> [Problem to solve] Word for word, repeat each of the records below.

====== Data section

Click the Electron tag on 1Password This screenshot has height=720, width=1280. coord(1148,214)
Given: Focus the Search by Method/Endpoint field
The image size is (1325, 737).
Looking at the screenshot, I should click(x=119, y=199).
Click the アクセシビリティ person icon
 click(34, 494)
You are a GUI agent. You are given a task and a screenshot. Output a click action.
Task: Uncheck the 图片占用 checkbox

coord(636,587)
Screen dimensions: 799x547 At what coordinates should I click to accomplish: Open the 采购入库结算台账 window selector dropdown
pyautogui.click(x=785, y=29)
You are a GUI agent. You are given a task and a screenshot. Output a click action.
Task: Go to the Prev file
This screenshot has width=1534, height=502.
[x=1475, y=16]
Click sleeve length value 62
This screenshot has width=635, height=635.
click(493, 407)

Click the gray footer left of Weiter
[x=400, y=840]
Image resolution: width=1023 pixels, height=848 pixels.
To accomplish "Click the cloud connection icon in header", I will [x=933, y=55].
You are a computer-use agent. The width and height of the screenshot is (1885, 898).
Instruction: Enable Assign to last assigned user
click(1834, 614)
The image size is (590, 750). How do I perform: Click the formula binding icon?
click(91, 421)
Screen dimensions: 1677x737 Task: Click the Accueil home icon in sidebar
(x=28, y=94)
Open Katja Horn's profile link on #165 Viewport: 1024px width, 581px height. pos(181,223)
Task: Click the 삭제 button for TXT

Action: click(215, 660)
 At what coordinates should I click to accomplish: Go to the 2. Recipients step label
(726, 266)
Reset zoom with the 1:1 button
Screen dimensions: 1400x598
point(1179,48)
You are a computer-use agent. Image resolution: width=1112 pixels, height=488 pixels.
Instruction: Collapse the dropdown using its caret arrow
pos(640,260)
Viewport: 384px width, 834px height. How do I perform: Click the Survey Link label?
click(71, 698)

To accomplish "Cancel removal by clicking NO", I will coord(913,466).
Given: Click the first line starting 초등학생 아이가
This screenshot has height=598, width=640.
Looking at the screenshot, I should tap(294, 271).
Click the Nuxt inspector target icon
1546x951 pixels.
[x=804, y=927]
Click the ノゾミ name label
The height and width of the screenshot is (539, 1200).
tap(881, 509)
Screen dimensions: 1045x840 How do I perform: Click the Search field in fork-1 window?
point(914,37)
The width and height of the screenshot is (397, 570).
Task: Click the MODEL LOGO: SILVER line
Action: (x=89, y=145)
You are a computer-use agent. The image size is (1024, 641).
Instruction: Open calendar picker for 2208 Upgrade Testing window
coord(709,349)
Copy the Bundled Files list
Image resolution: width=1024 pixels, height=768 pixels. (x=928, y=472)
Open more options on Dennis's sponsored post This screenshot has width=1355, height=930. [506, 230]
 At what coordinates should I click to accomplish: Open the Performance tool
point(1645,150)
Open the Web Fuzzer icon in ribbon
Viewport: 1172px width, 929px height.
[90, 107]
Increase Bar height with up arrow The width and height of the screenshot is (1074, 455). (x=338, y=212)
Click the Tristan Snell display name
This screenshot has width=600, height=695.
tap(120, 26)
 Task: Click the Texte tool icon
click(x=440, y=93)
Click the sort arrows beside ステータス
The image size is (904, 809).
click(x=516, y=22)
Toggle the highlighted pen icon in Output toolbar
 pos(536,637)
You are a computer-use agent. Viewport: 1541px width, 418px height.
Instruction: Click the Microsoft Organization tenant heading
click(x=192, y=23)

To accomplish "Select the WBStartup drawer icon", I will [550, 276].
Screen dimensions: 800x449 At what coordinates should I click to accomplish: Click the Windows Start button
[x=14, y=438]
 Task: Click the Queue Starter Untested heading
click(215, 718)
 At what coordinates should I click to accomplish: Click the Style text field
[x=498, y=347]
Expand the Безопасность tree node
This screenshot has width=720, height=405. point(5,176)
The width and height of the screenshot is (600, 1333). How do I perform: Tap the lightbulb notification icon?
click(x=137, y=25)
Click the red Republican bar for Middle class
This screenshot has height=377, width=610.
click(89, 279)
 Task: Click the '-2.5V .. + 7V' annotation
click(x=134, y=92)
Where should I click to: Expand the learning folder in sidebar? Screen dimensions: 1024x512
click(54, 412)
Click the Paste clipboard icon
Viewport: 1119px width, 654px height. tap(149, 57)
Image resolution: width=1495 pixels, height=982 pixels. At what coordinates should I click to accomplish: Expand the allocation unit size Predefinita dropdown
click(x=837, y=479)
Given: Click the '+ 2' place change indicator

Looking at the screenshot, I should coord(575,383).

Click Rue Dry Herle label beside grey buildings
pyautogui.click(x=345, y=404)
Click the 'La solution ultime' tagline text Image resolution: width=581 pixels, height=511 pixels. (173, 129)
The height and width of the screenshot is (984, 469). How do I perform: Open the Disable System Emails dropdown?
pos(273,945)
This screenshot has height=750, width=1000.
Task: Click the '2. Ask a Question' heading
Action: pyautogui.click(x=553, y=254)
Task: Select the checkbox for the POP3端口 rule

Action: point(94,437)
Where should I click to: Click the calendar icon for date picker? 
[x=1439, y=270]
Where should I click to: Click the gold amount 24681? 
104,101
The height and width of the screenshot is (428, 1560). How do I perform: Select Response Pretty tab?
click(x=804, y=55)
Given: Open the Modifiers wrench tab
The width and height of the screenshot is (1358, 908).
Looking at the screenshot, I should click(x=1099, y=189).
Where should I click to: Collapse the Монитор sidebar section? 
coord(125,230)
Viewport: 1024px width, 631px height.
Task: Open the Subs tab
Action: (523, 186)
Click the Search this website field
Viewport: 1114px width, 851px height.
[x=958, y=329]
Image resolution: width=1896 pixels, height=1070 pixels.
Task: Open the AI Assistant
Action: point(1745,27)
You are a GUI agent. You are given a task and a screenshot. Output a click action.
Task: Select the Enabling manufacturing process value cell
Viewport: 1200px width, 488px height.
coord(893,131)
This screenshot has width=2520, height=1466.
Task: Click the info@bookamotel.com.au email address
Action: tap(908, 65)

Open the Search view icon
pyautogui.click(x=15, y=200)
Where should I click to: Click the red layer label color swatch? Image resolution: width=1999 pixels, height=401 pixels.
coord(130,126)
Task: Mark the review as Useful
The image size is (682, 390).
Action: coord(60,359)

============

> [Task solution]
Click the Electron tag on 1Password This screenshot has height=720, width=1280. coord(1148,214)
Given: Focus the Search by Method/Endpoint field
The image size is (1325, 737).
Looking at the screenshot, I should click(x=119, y=199).
Click the アクセシビリティ person icon
 click(34, 494)
You are a GUI agent. You are given a task and a screenshot. Output a click action.
Task: Uncheck the 图片占用 checkbox

coord(636,587)
Screen dimensions: 799x547 At what coordinates should I click to accomplish: Open the 采购入库结算台账 window selector dropdown
pyautogui.click(x=785, y=29)
You are a GUI agent. You are given a task and a screenshot. Output a click action.
Task: Go to the Prev file
This screenshot has width=1534, height=502.
[x=1475, y=16]
Click sleeve length value 62
This screenshot has width=635, height=635.
click(493, 407)

Click the gray footer left of Weiter
[x=400, y=840]
Image resolution: width=1023 pixels, height=848 pixels.
To accomplish "Click the cloud connection icon in header", I will [x=933, y=55].
You are a computer-use agent. The width and height of the screenshot is (1885, 898).
Instruction: Enable Assign to last assigned user
click(1834, 614)
The image size is (590, 750). How do I perform: Click the formula binding icon?
click(91, 421)
Screen dimensions: 1677x737 Task: Click the Accueil home icon in sidebar
(x=28, y=94)
Open Katja Horn's profile link on #165 Viewport: 1024px width, 581px height. pos(181,223)
Task: Click the 삭제 button for TXT

Action: click(215, 660)
 At what coordinates should I click to accomplish: Go to the 2. Recipients step label
(726, 266)
Reset zoom with the 1:1 button
Screen dimensions: 1400x598
point(1179,48)
You are a computer-use agent. Image resolution: width=1112 pixels, height=488 pixels.
Instruction: Collapse the dropdown using its caret arrow
pos(640,260)
Viewport: 384px width, 834px height. How do I perform: Click the Survey Link label?
click(71, 698)

To accomplish "Cancel removal by clicking NO", I will coord(913,466).
Given: Click the first line starting 초등학생 아이가
This screenshot has height=598, width=640.
Looking at the screenshot, I should tap(294, 271).
Click the Nuxt inspector target icon
1546x951 pixels.
[x=804, y=927]
Click the ノゾミ name label
The height and width of the screenshot is (539, 1200).
tap(881, 509)
Screen dimensions: 1045x840 How do I perform: Click the Search field in fork-1 window?
point(914,37)
The width and height of the screenshot is (397, 570).
Task: Click the MODEL LOGO: SILVER line
Action: (x=89, y=145)
You are a computer-use agent. The image size is (1024, 641).
Instruction: Open calendar picker for 2208 Upgrade Testing window
coord(709,349)
Copy the Bundled Files list
Image resolution: width=1024 pixels, height=768 pixels. (x=928, y=472)
Open more options on Dennis's sponsored post This screenshot has width=1355, height=930. [506, 230]
 At what coordinates should I click to accomplish: Open the Performance tool
point(1645,150)
Open the Web Fuzzer icon in ribbon
Viewport: 1172px width, 929px height.
[90, 107]
Increase Bar height with up arrow The width and height of the screenshot is (1074, 455). (x=338, y=212)
Click the Tristan Snell display name
This screenshot has width=600, height=695.
tap(120, 26)
 Task: Click the Texte tool icon
click(x=440, y=93)
Click the sort arrows beside ステータス
The image size is (904, 809).
click(x=516, y=22)
Toggle the highlighted pen icon in Output toolbar
 pos(536,637)
You are a computer-use agent. Viewport: 1541px width, 418px height.
Instruction: Click the Microsoft Organization tenant heading
click(x=192, y=23)

To accomplish "Select the WBStartup drawer icon", I will [550, 276].
Screen dimensions: 800x449 At what coordinates should I click to accomplish: Click the Windows Start button
[x=14, y=438]
 Task: Click the Queue Starter Untested heading
click(215, 718)
 At what coordinates should I click to accomplish: Click the Style text field
[x=498, y=347]
Expand the Безопасность tree node
This screenshot has width=720, height=405. point(5,176)
The width and height of the screenshot is (600, 1333). How do I perform: Tap the lightbulb notification icon?
click(x=137, y=25)
Click the red Republican bar for Middle class
This screenshot has height=377, width=610.
click(89, 279)
 Task: Click the '-2.5V .. + 7V' annotation
click(x=134, y=92)
Where should I click to: Expand the learning folder in sidebar? Screen dimensions: 1024x512
click(54, 412)
Click the Paste clipboard icon
Viewport: 1119px width, 654px height. tap(149, 57)
Image resolution: width=1495 pixels, height=982 pixels. At what coordinates should I click to accomplish: Expand the allocation unit size Predefinita dropdown
click(x=837, y=479)
Given: Click the '+ 2' place change indicator

Looking at the screenshot, I should coord(575,383).

Click Rue Dry Herle label beside grey buildings
pyautogui.click(x=345, y=404)
Click the 'La solution ultime' tagline text Image resolution: width=581 pixels, height=511 pixels. (173, 129)
The height and width of the screenshot is (984, 469). How do I perform: Open the Disable System Emails dropdown?
pos(273,945)
This screenshot has height=750, width=1000.
Task: Click the '2. Ask a Question' heading
Action: pyautogui.click(x=553, y=254)
Task: Select the checkbox for the POP3端口 rule

Action: point(94,437)
Where should I click to: Click the calendar icon for date picker? 
[x=1439, y=270]
Where should I click to: Click the gold amount 24681? 
104,101
The height and width of the screenshot is (428, 1560). How do I perform: Select Response Pretty tab?
click(x=804, y=55)
Given: Open the Modifiers wrench tab
The width and height of the screenshot is (1358, 908).
Looking at the screenshot, I should click(x=1099, y=189).
Where should I click to: Collapse the Монитор sidebar section? 
coord(125,230)
Viewport: 1024px width, 631px height.
Task: Open the Subs tab
Action: (523, 186)
Click the Search this website field
Viewport: 1114px width, 851px height.
[x=958, y=329]
Image resolution: width=1896 pixels, height=1070 pixels.
Task: Open the AI Assistant
Action: point(1745,27)
You are a GUI agent. You are given a task and a screenshot. Output a click action.
Task: Select the Enabling manufacturing process value cell
Viewport: 1200px width, 488px height.
coord(893,131)
This screenshot has width=2520, height=1466.
Task: Click the info@bookamotel.com.au email address
Action: tap(908, 65)

Open the Search view icon
pyautogui.click(x=15, y=200)
Where should I click to: Click the red layer label color swatch? Image resolution: width=1999 pixels, height=401 pixels.
coord(130,126)
Task: Mark the review as Useful
The image size is (682, 390).
Action: coord(60,359)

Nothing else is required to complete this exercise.